Analysis tools are programs that analyze the codebases that are affected by CVEs in the dataset. For the purposes of the CVE Benchmarking, analysis tools are expected to identify the weaknesses in the vulnerable source code, while not flagging up an alert in the patched source code.
The analysis tools are integrated into the CVE Benchmark tooling through tool drivers: small scripts that act as the interface between the analysis tools and the CVE Benchmark tooling.
The purpose of an analysis tool driver is to execute its analysis tool appropriately on the relevant commits of a CVE and convert its results to a common form that can be used to generate benchmark reports.
The contrib/tools directory contains analysis tool
drivers that have been contributed by the community. The name of
these directories is not significant, and drivers do not
have to be installed into this directory in order to be used by bin/cli run
.
Some versions of the following analysis tools are supported with drivers:
Analysis tool | Driver location |
---|---|
CodeQL | contrib/tools/codeql |
ESLint | contrib/tools/eslint |
NodeJSScan (njsscan) | contrib/tools/nodejsscan |
Some vendors might decide to not publicly release a tool driver that integrates their security product into the CVE Benchmark.

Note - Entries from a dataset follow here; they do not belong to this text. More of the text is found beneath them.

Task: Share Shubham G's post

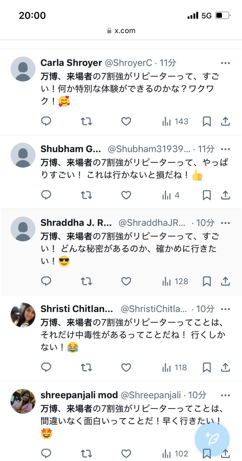Action: pyautogui.click(x=225, y=195)
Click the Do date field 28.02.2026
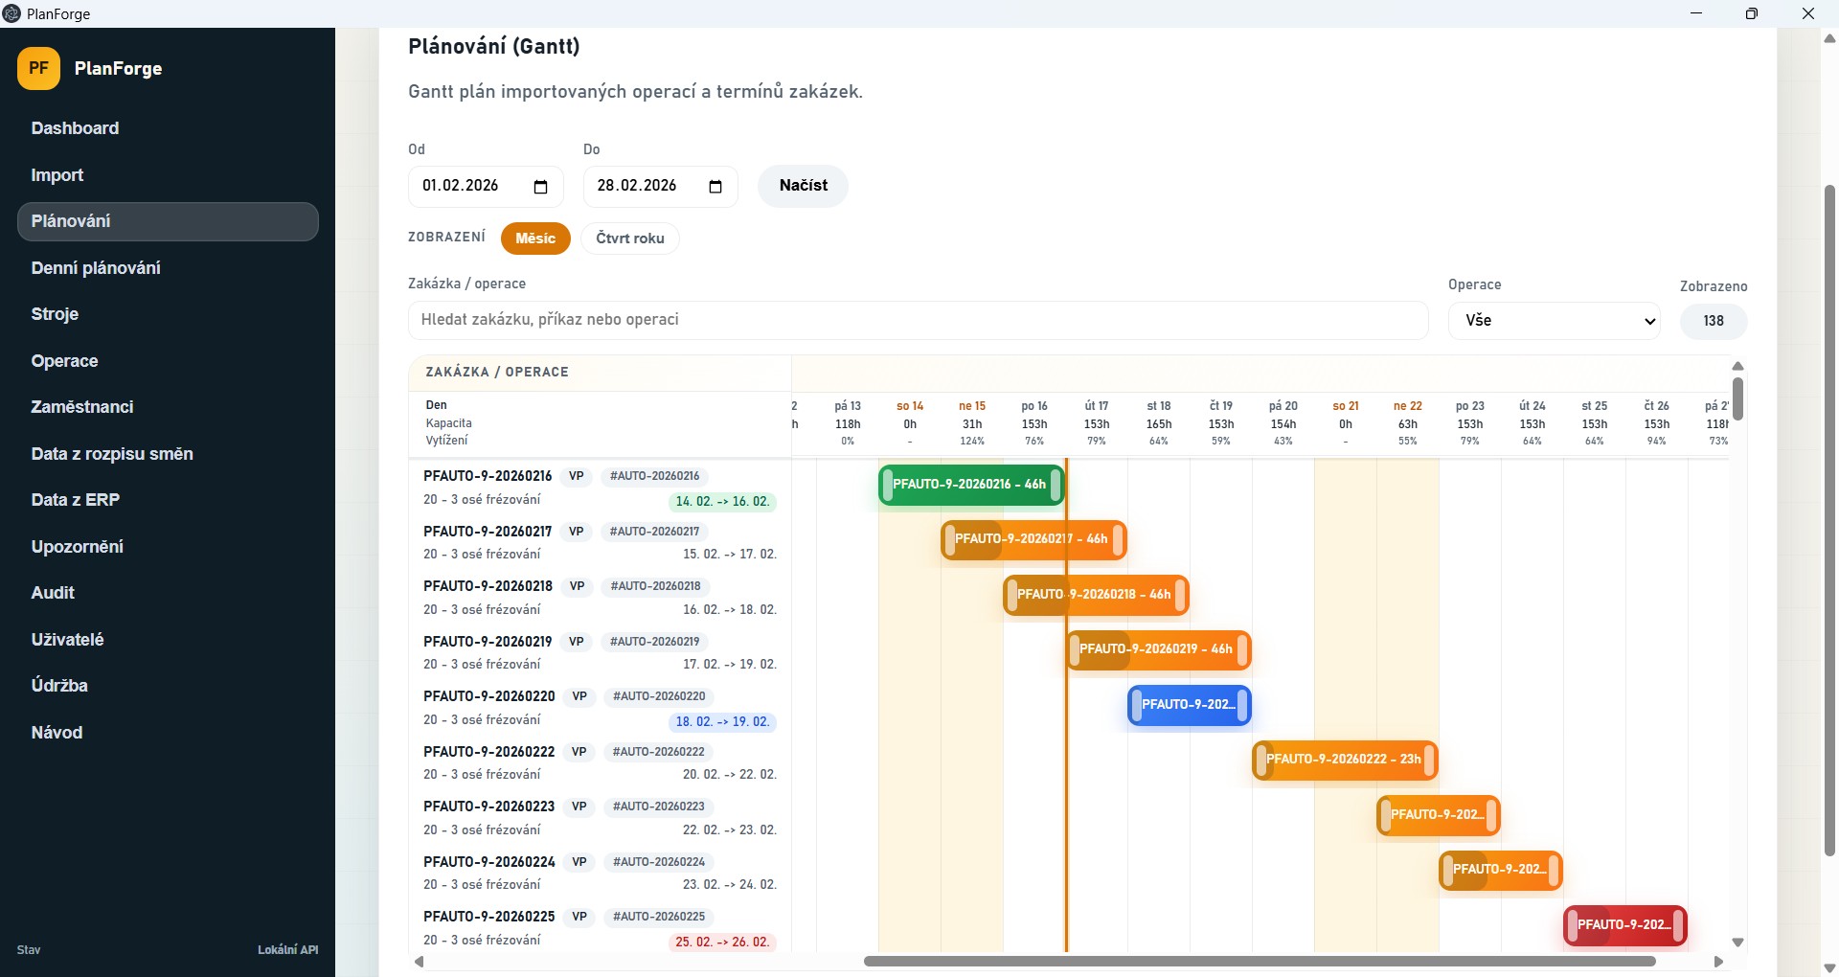Viewport: 1839px width, 977px height. click(x=644, y=186)
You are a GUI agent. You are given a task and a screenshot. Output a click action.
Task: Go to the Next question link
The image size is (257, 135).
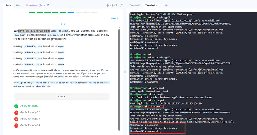(115, 19)
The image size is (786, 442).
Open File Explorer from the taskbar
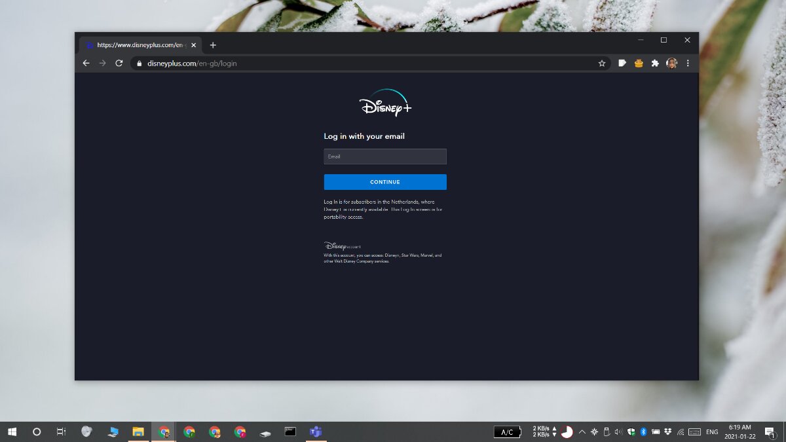tap(138, 432)
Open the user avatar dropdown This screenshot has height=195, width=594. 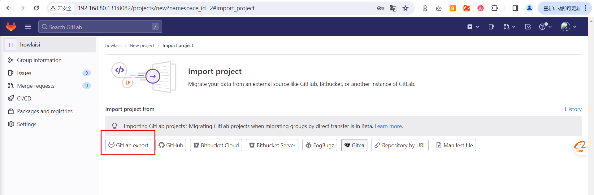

Please contact your security tool vendor for more information about their support.
Before using bin/cli run
to evaluate the ability of a code analysis tool
to generate alerts, you should:
- install the analysis tool.
- configure the analysis tool driver in a configuration file.
For each supported analysis tool, there should be documentation about how to install the tool.
For example, see eslint/README.md to see how to
install eslint
.
A driver must be configured with an entry in the tools
section of a
configuration file (config.json
). Drivers need to be configured with
at least some knowledge about where their backing analysis tool is
located. For more information about configuration files, see
Configuration or the README for each
driver. Note that it is up to the driver how paths in these
configurations are interpreted, and that there are no general guarantees
about how relative paths will be resolved.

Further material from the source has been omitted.